REPORTABLE IN THE SUPREME COURT OF INDIA CIVIL APPELLATE JURISDICTION CIVIL APPEAL NO. 9041 OF 2003 UNION OF INDIA ...APPELLANT VERSUS WITH SLP(C) NOS. 14700-14701/2004 SLP(C) NO. 8967 OF 2007

V.S.SIRPURKAR,J.

1.     It it an admitted position that the respondent No. 1 who was a member of the state police service was inducted into the Indian Police Service (IPS in short) w.e.f. 9.12.1995. At that time, his basic pay in the state cadre was Rs. 4650 p.m. + special pay of Rs. 100. Very curiously, after his entry into the IPS., his pay came to be refixed at Rs. 4250 + special pay of Rs. 200 w.e.f. 1.12.1996.

2.     Respondent No. 1 made a representation dated 16.8.1997 to the Accountant General (A&E), Kerala, Thiruvananthapuram for the purpose of removal of the anomaly consisting in the reduction of pay in the IPC cadre vis-a-vis higher pay in the State Police Service. Instead of removing that anomaly, it was reiterated in a communication dated 2.9.1997 received from the Accountant General (A&E), Kerala 2 that the fixation of pay was made placing reliance on Clauses (iii) & (iv) of Schedule II of IPS (Pay) Rules, 1954 (hereinafter referred to as "the IPS (Pay) Rules") and hence, there was no anomaly at all.
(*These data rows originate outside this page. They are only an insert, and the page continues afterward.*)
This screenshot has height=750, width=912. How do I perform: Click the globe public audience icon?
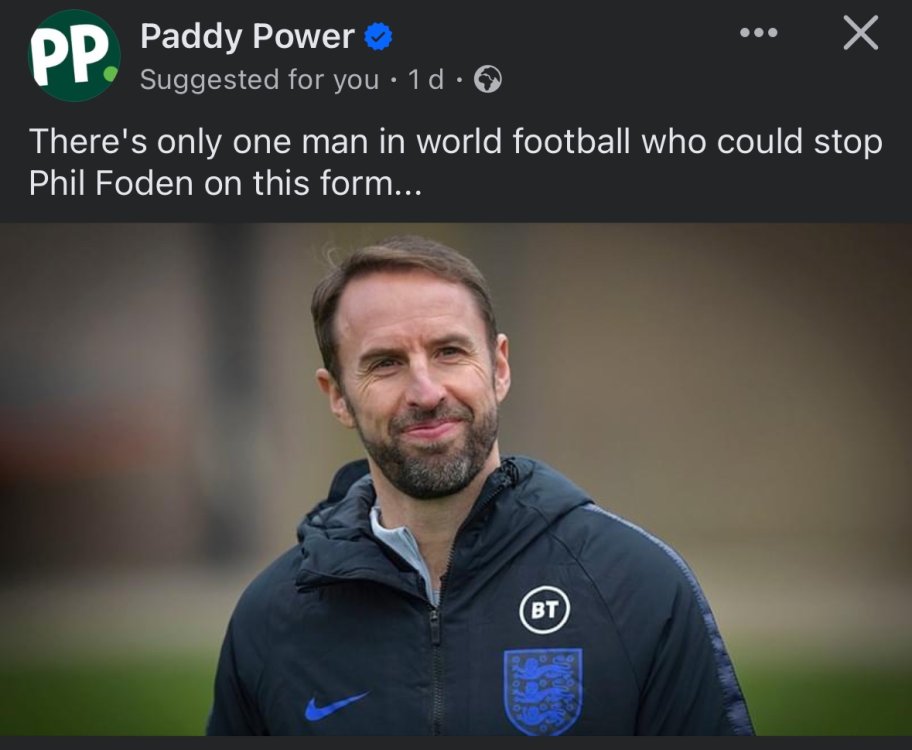(x=487, y=80)
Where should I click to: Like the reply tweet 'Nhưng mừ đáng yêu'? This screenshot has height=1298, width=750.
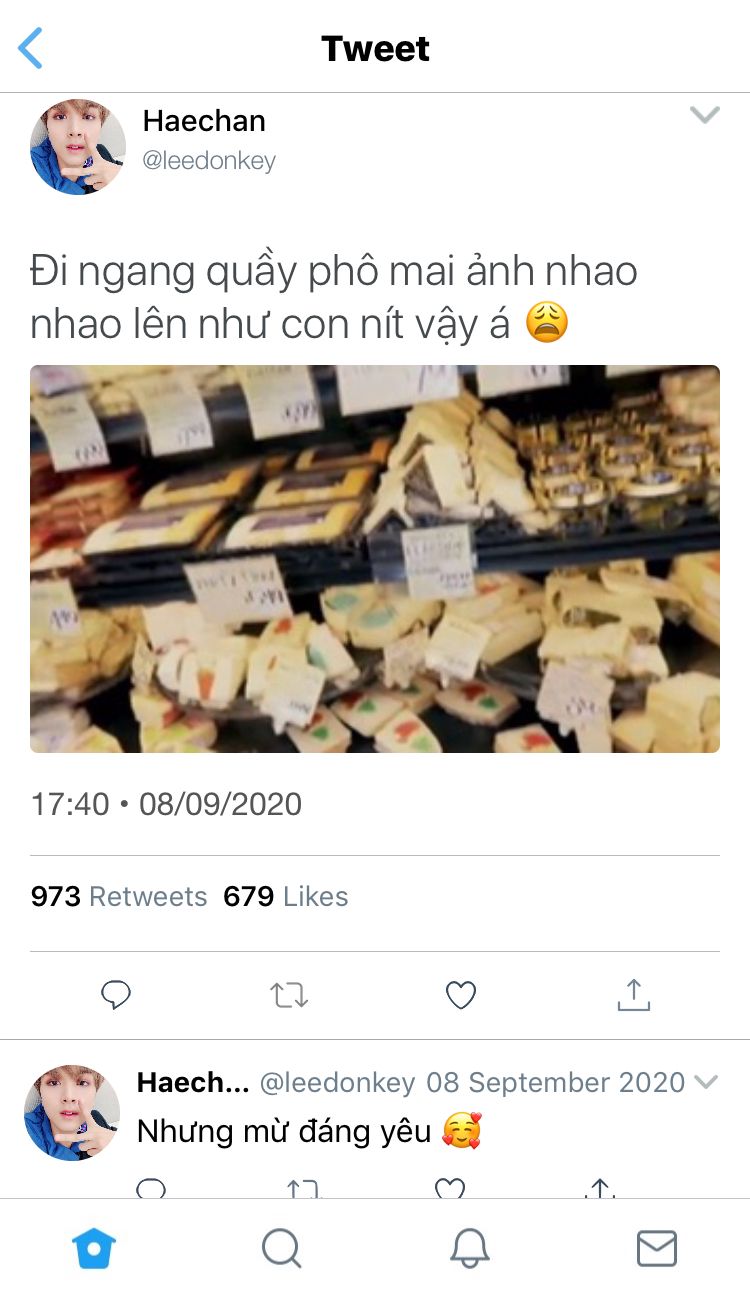pyautogui.click(x=450, y=1188)
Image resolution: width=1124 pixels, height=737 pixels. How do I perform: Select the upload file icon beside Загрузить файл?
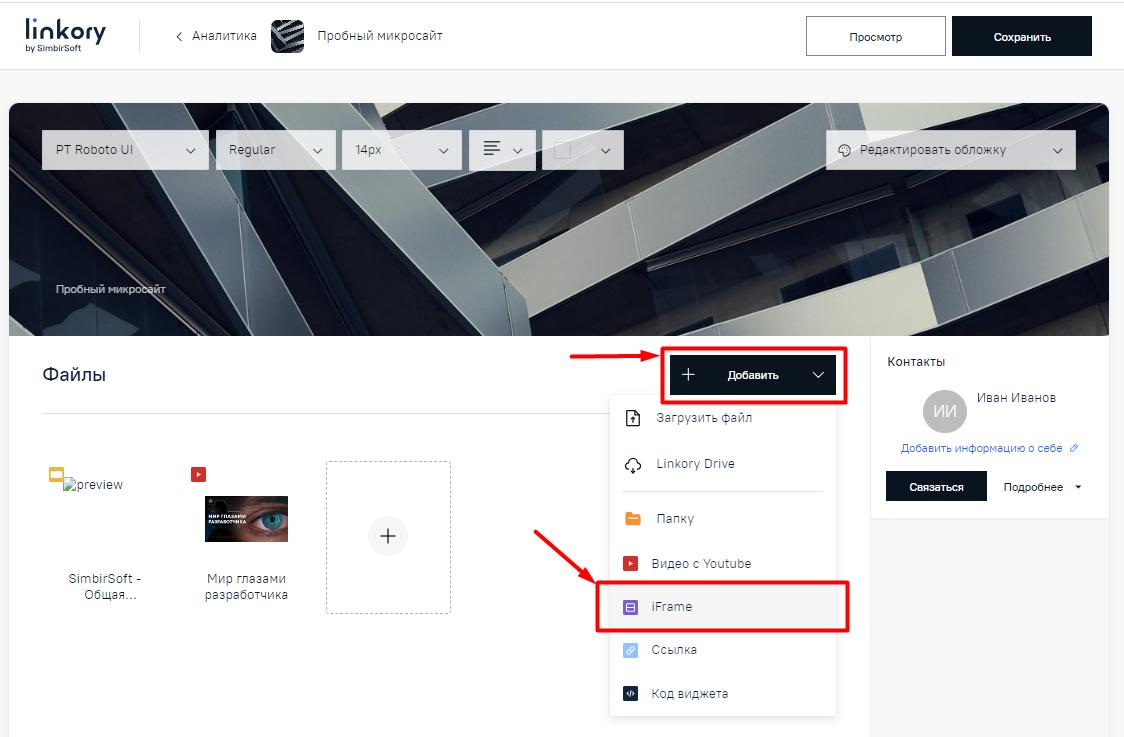click(631, 418)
Respondent No. 1 again sent a detailed representation dated 6.10.1997 wherein he had elaborately explained the facts and the relevant rules with regard to the pay fixation on his appointment to the IPS cadre on promotion from the State Police Service and the provisions regarding the power of relaxation conferred on the Union of India under Rule 6 of Section III of Schedule II of the IPS (Pay) Rules. However, that was also rejected by communication dated 4.1.1998. The respondent No.1, therefore, challenged the same by way of filing Original Application before the Central Administrative Tribunal, Ernakulam Bench and sought the following reliefs:

1. Call for the records leading to Annexure A1 & A2 and set aside the same.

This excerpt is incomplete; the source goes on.